Le lance-flammes de Titiou Lecoq
Dans cette chronique, je parle féminisme et politique.
Mais cette fois, j’ai envie de me transformer en blogueuse conso, en bonne copine qui donne des conseils en disant :
« Salut les filles, aujourd’hui, je voudrais vous parler d’un produit inspirant. » Parce que, oui, j’ai découvert un produit inspirant : les culottes de règles. Et je ne suis pas loin de penser que c’est la meilleure chose qui soit arrivée dans ma vie ces six derniers mois.
Qu’est-ce que des culottes de règles ? Avant, j’avais évidemment des culottes pour les jours de règles. Des vieilles culottes que je me mettais au moment des règles pour 1/ ne pas risquer de salir de belles culottes neuves, 2/ être à l’aise dedans grâce à leurs élastiques détendus. Et puis voilà, j’ai découvert les véritables culottes de règles, autrement dit des sous-vêtements qui, grâce à une technologie de pointe, absorbent les menstrues et qui se lavent simplement en machine.
Un objet politique
Je n’y croyais pas une seconde. J’étais certaine que ça allait déborder, sentir mauvais et bousiller tout le reste de mon linge en machine. Eh bah non ! Ça fonctionne. Ça relève du miracle. Vous me direz que les serviettes hygiéniques me feraient la même chose. J’avoue que la dernière fois que j’en ai portées, ça devait être au XXe siècle et, d’après mon souvenir, ce n’était pas très agréable. Là, c’est vraiment doux comme une fringue, absolument inodore et beaucoup plus écolo puisque réutilisable.

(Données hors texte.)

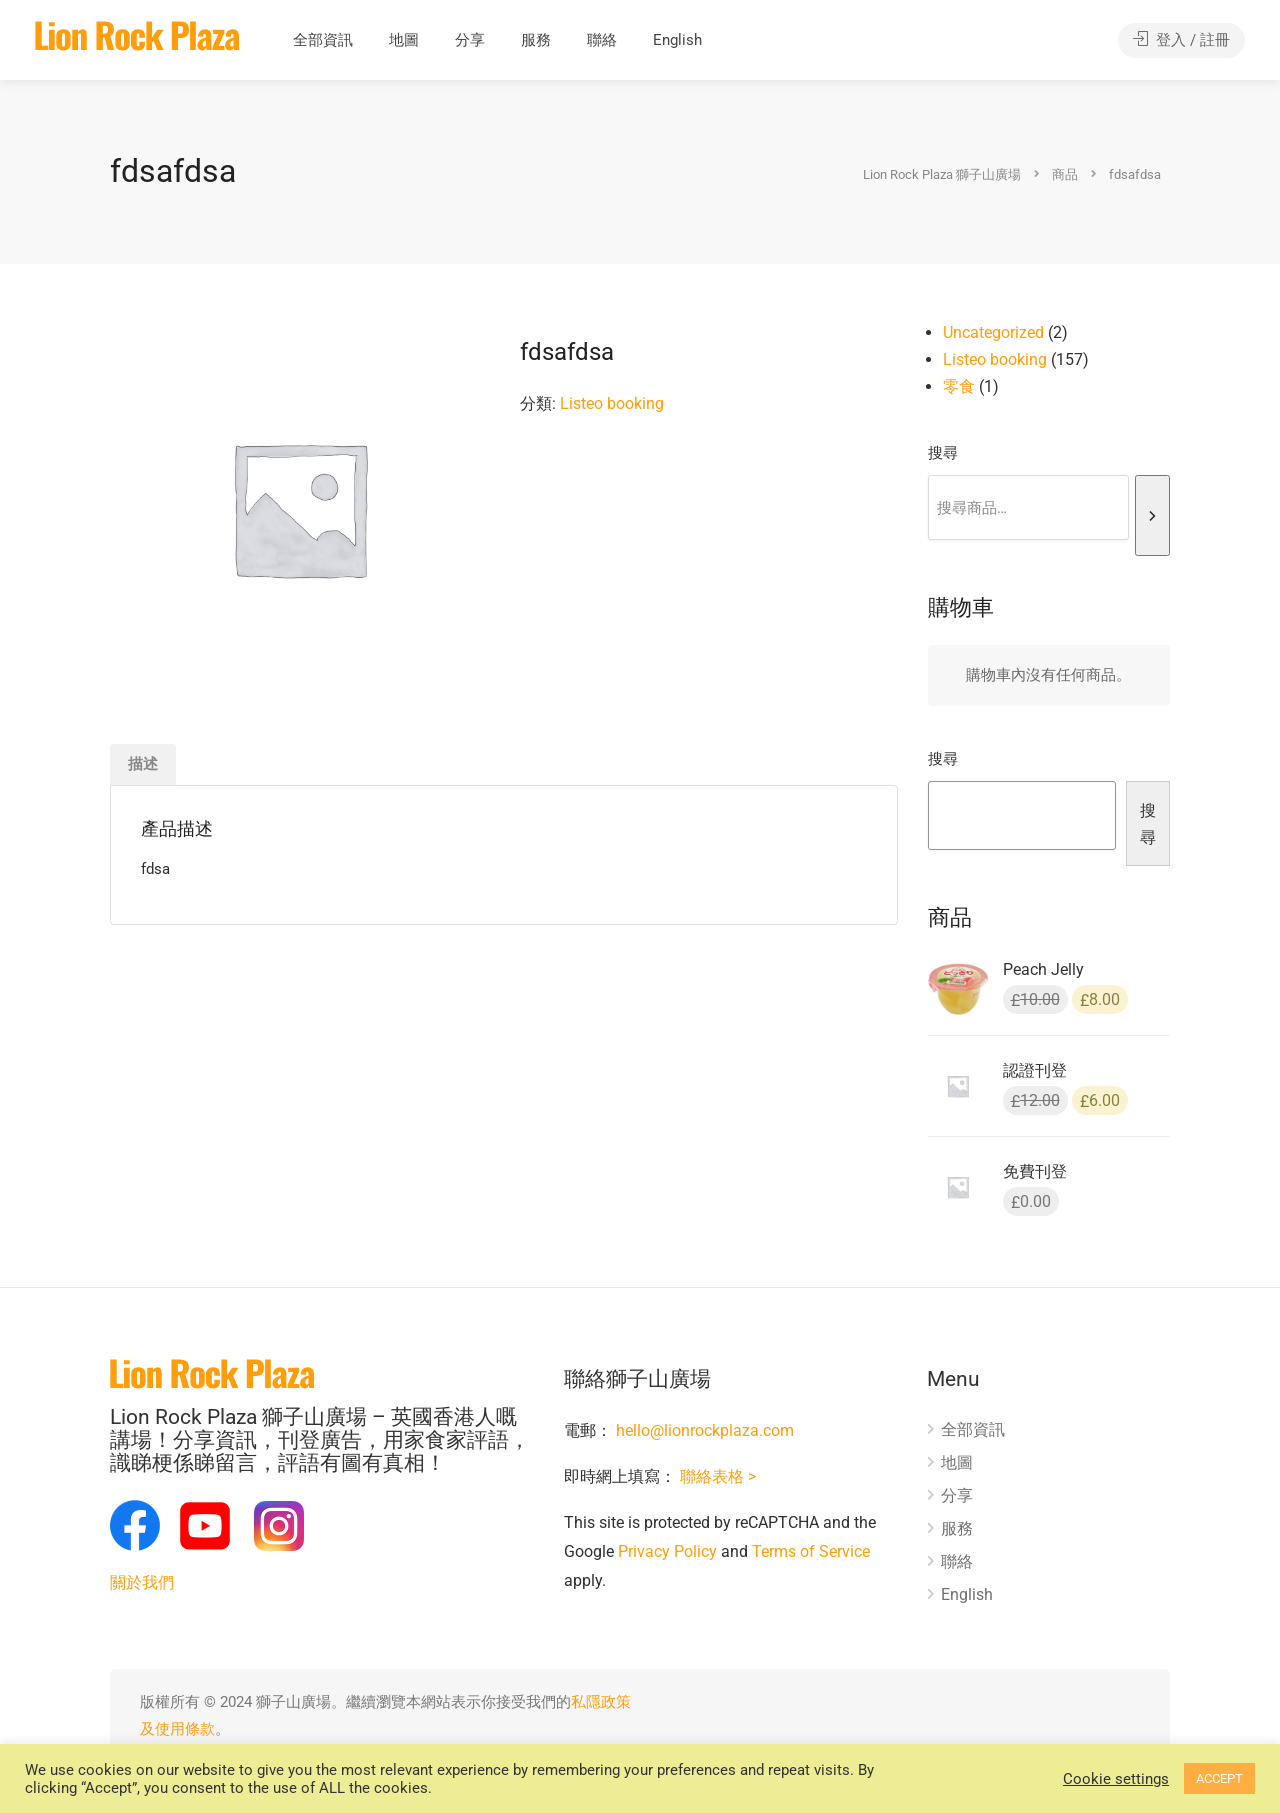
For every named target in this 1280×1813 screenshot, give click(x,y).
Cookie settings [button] (1116, 1779)
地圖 (404, 40)
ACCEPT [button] (1219, 1778)
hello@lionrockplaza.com (705, 1430)
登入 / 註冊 (1181, 40)
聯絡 (602, 40)
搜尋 (943, 453)
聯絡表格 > (718, 1476)
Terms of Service (811, 1551)
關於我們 (142, 1582)
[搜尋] (1152, 515)
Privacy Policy (667, 1551)
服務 (536, 40)
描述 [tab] (143, 764)
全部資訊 (323, 40)
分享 (470, 40)
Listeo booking (612, 403)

Mais cet objet n’est pas seulement miraculeux, il est également politique. J’ai passé des années à bloquer mes règles avec des tampons ou des coupes menstruelles, bref tout ce qui existait pour récupérer le sang avant même qu’il sorte. C’est d’ailleurs ce principe-là qui entraîne un risque de choc toxique. Le sang menstruel n’est pas fait pour rester dans le corps plusieurs heures, il est censé s’écouler. (On a quand même réussi à nous vendre des kilotonnes de produits dont on ne connaissait pas la composition et qui nous mettaient potentiellement en danger. Vive le patriarcat !)

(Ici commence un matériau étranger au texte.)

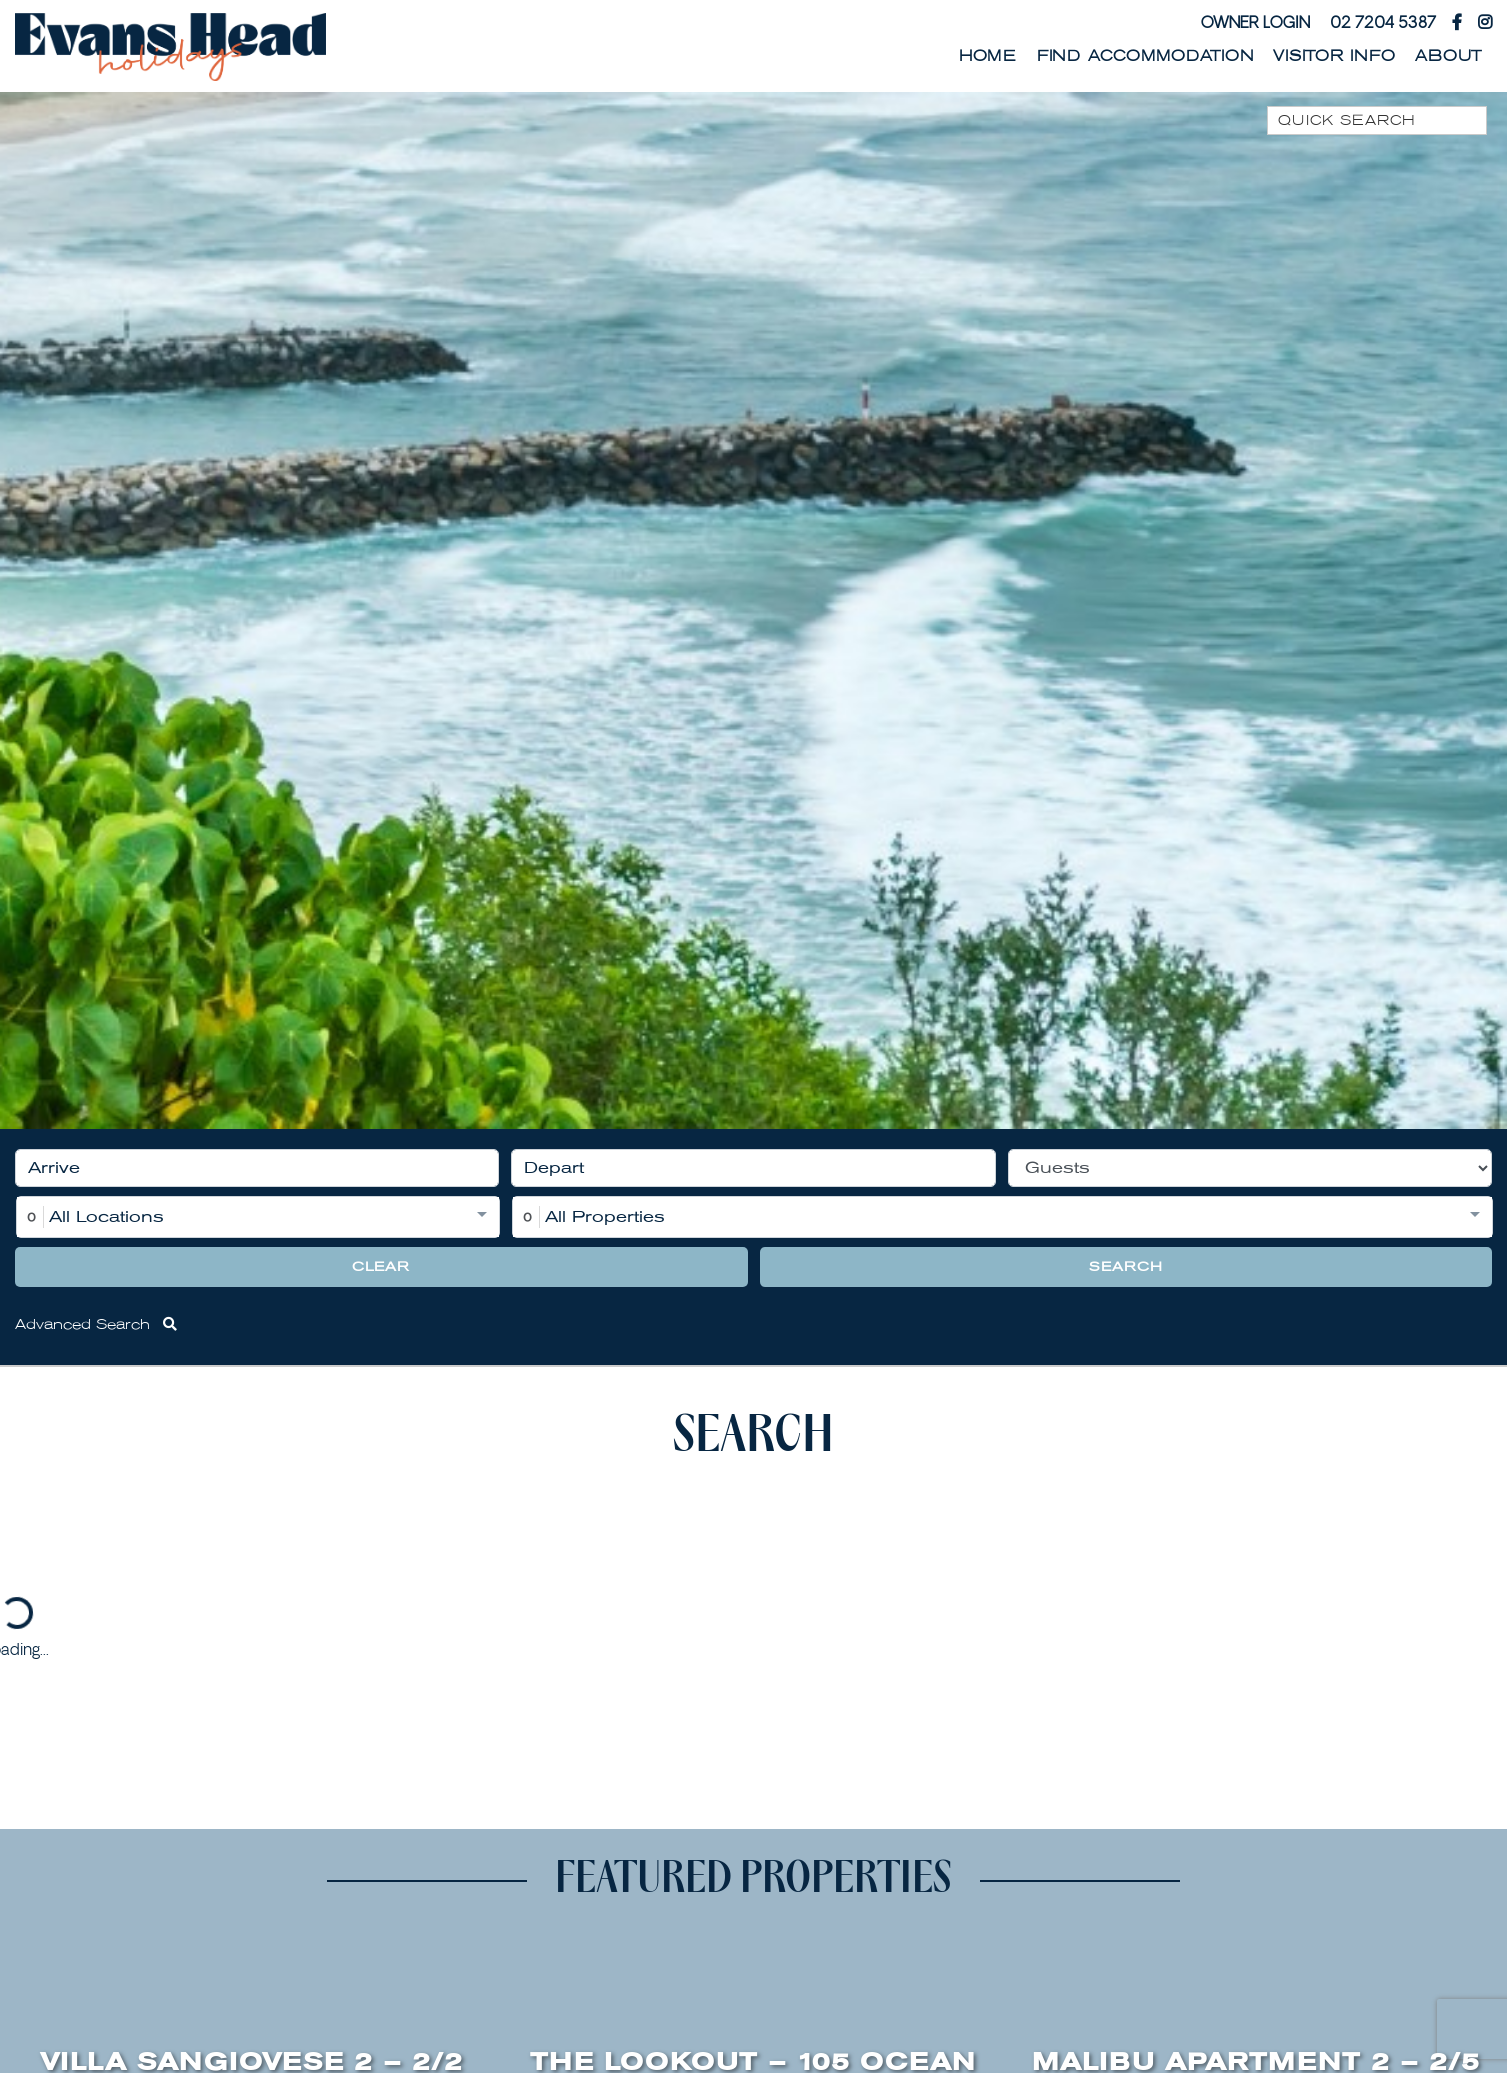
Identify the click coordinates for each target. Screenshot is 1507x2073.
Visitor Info (1334, 56)
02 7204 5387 (1383, 22)
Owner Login (1255, 22)
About (1448, 56)
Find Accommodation (1145, 56)
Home (988, 56)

Et voilà qu’avec ces culottes, j’ai redécouvert l’écoulement. J’ai renoué avec la sensation naturelle de laisser passer le sang, au lieu d’essayer de le stopper à tout prix. Et je le vis comme une véritable libération. J’ai précisément la sensation de libérer mes règles. Or, je pense que je n’aurais jamais testé cet objet si mon rapport aux règles n’avait pas déjà été modifié. Le travail d’autrices comme Élise Thiébaut (Ceci est mon sang) m’a permis de déconstruire les règles, de comprendre comment on nous a inoculé le dégoût de ces matières, comment toute la société nous apprend que c’est honteux. En réalité, il n’y a rien de plus politique que les règles. D’après l’anthropologue Alain Testart, dans L’Amazone et la Cuisinière, c’est même ce qui a sans doute fondé l’origine de l’inégalité sociale entre les femmes et les hommes. Parce que les unes saignaient, on les a exclues de certaines tâches comme la chasse. Ça a l’air idiot, mais avec mes culottes de règles, j’ai l’impression physique de regagner en indépendance et en estime pour mon propre corps. Je cesse d’essayer de lutter contre lui, je respecte simplement son fonctionnement. Libérer ses règles, c’est aussi se libérer de ce qu’on nous a enseigné comme une féminité honteuse.